Render the lines below as a numbered list, from the line containing "Describe the element" through the line containing "at that location.", inclusive, leaving out blank lines and any pictures.

(Provided records begins)

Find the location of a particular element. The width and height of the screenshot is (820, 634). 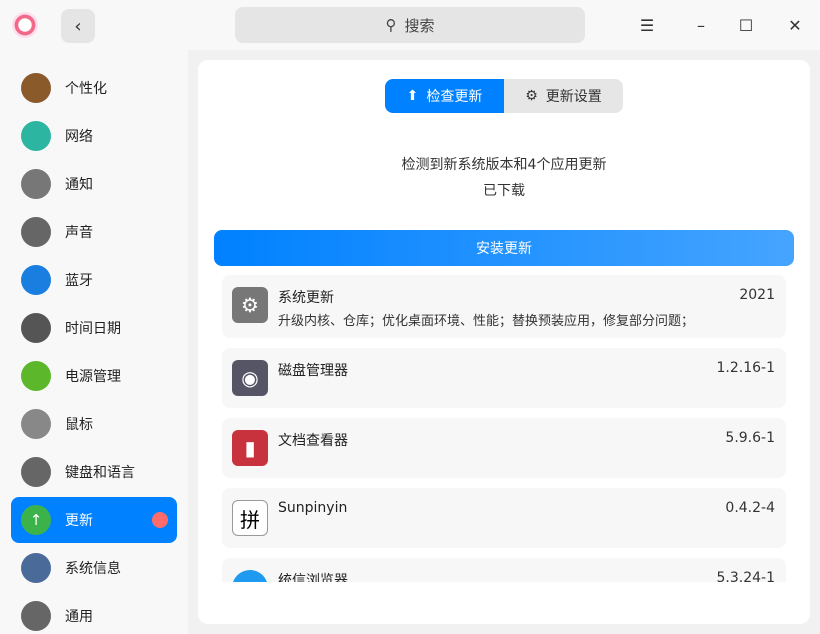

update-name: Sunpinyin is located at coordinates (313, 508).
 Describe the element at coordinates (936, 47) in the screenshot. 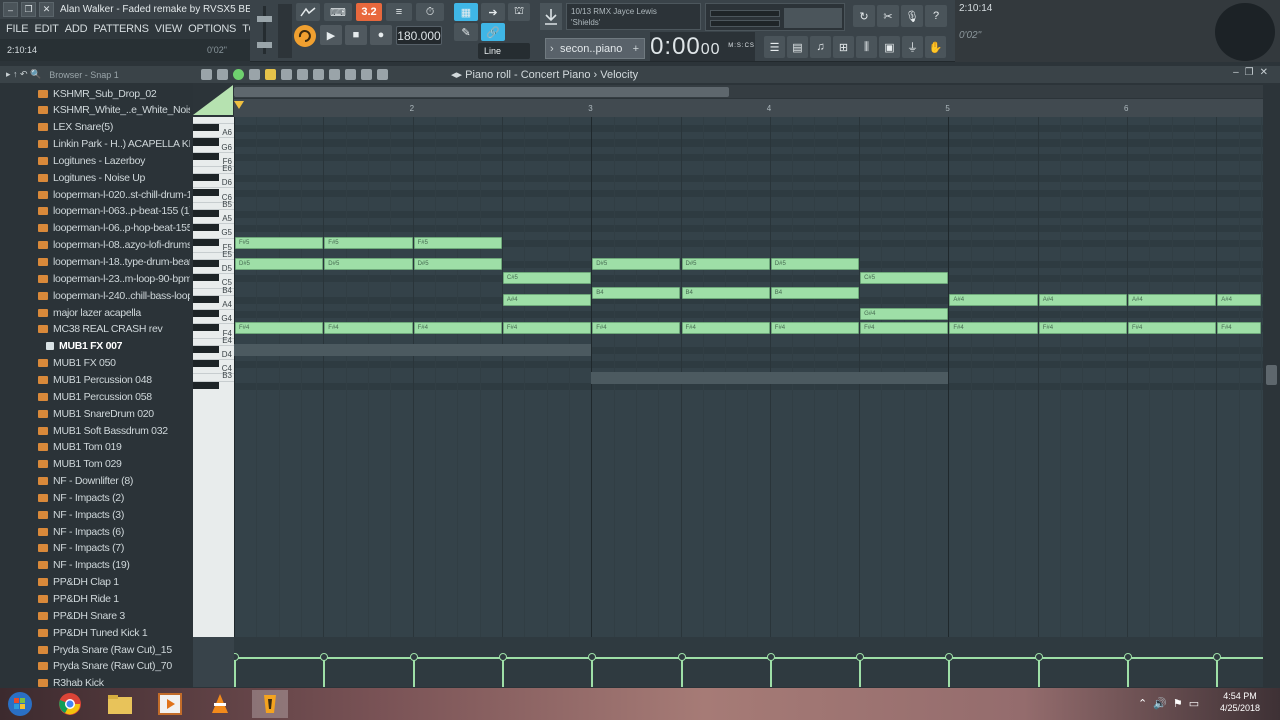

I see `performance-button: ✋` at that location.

(Provided records ends)
(Provided records begins)

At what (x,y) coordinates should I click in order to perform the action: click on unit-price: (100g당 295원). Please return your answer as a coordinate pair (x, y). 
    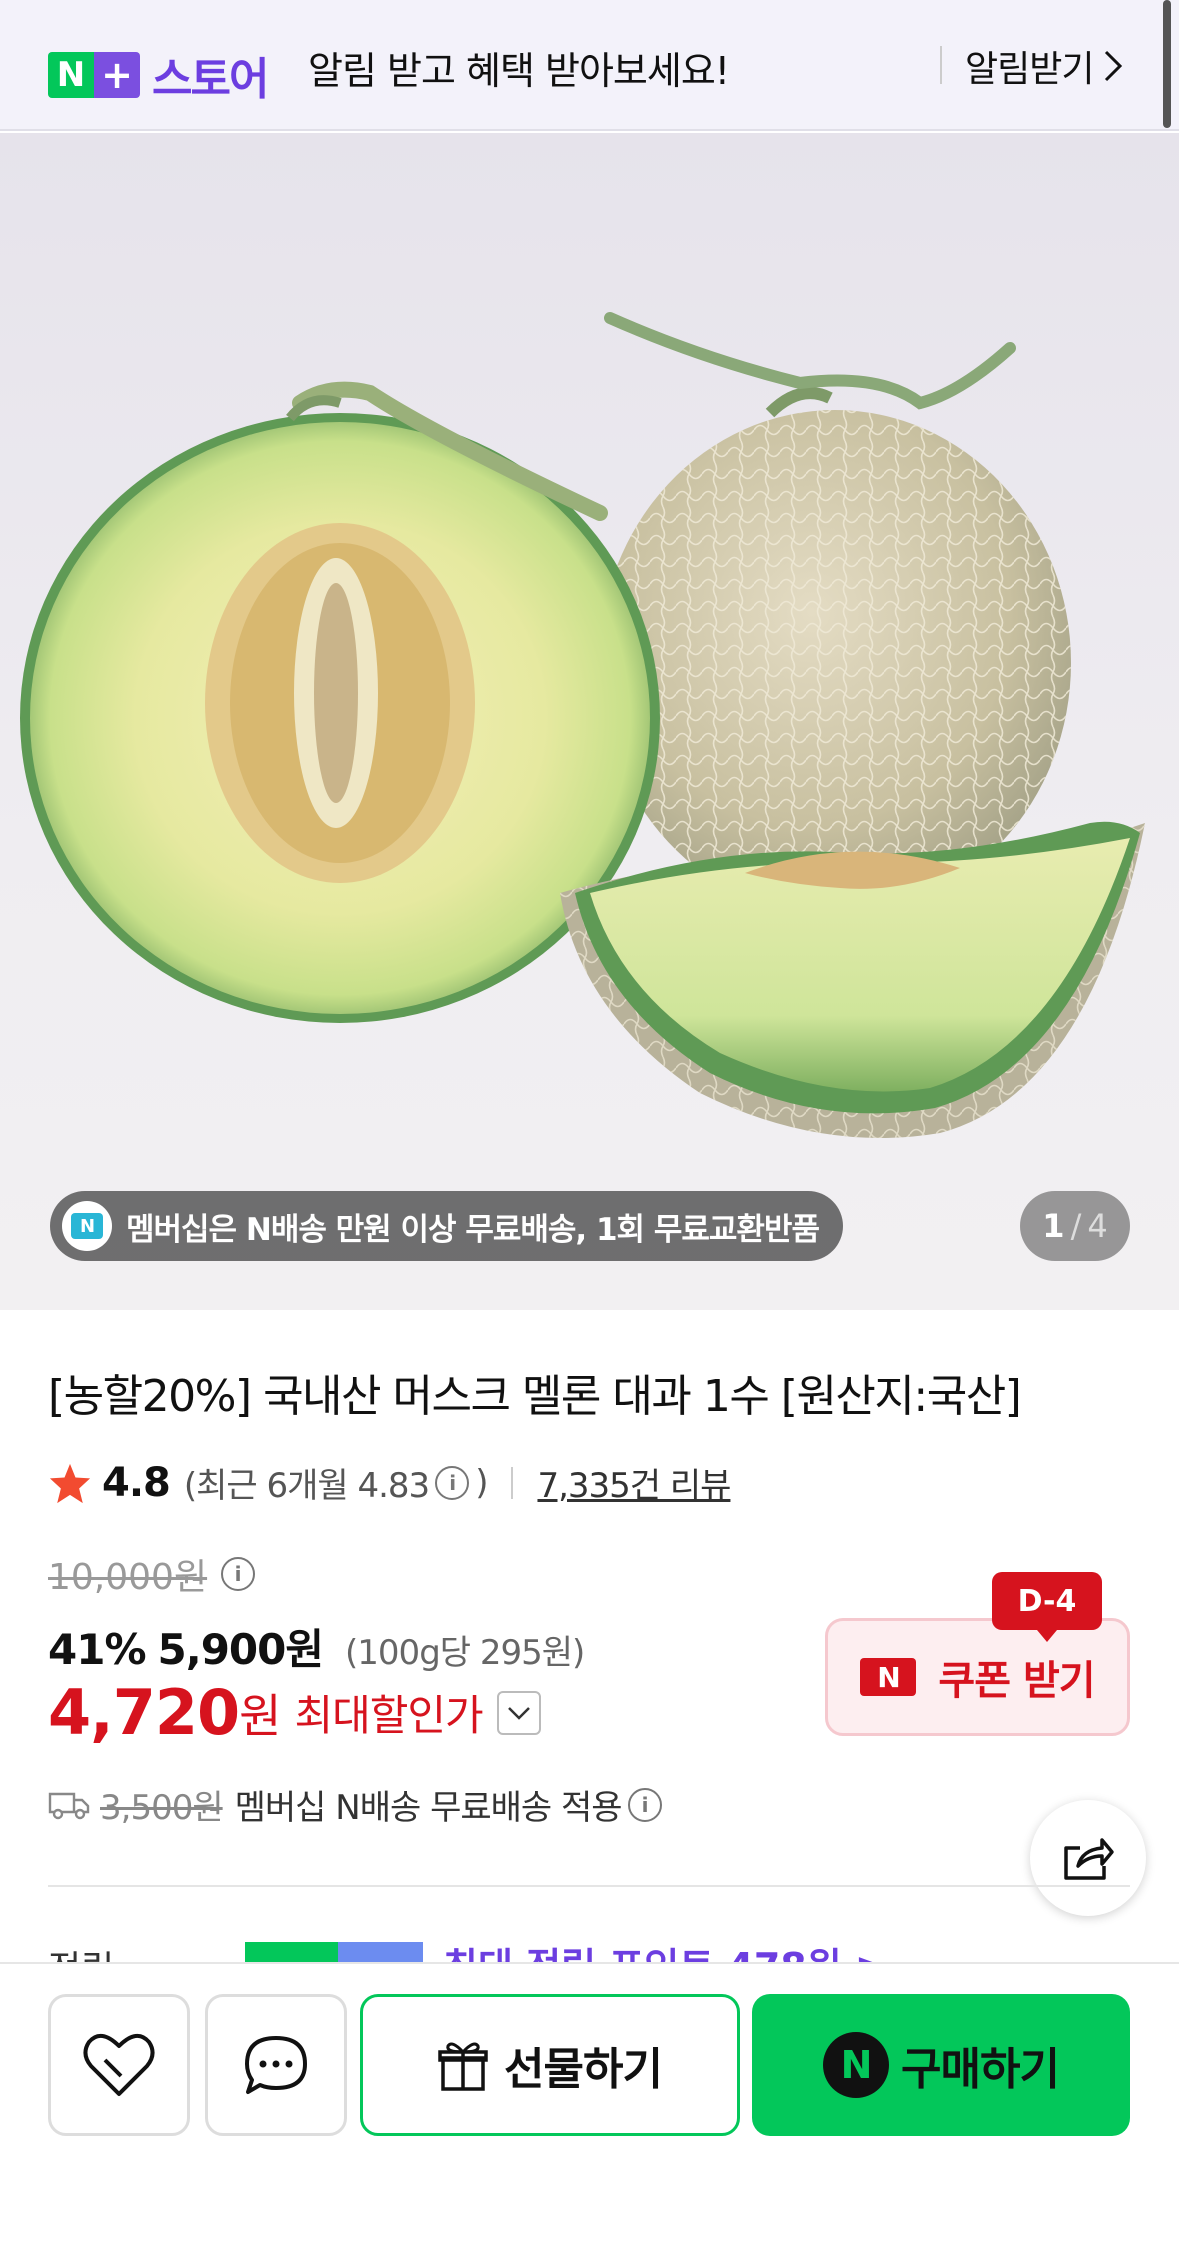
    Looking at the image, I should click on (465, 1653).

(Provided records ends)

▶ [Result]
1.  Describe the element at coordinates (936, 47) in the screenshot. 
2. I see `performance-button: ✋` at that location.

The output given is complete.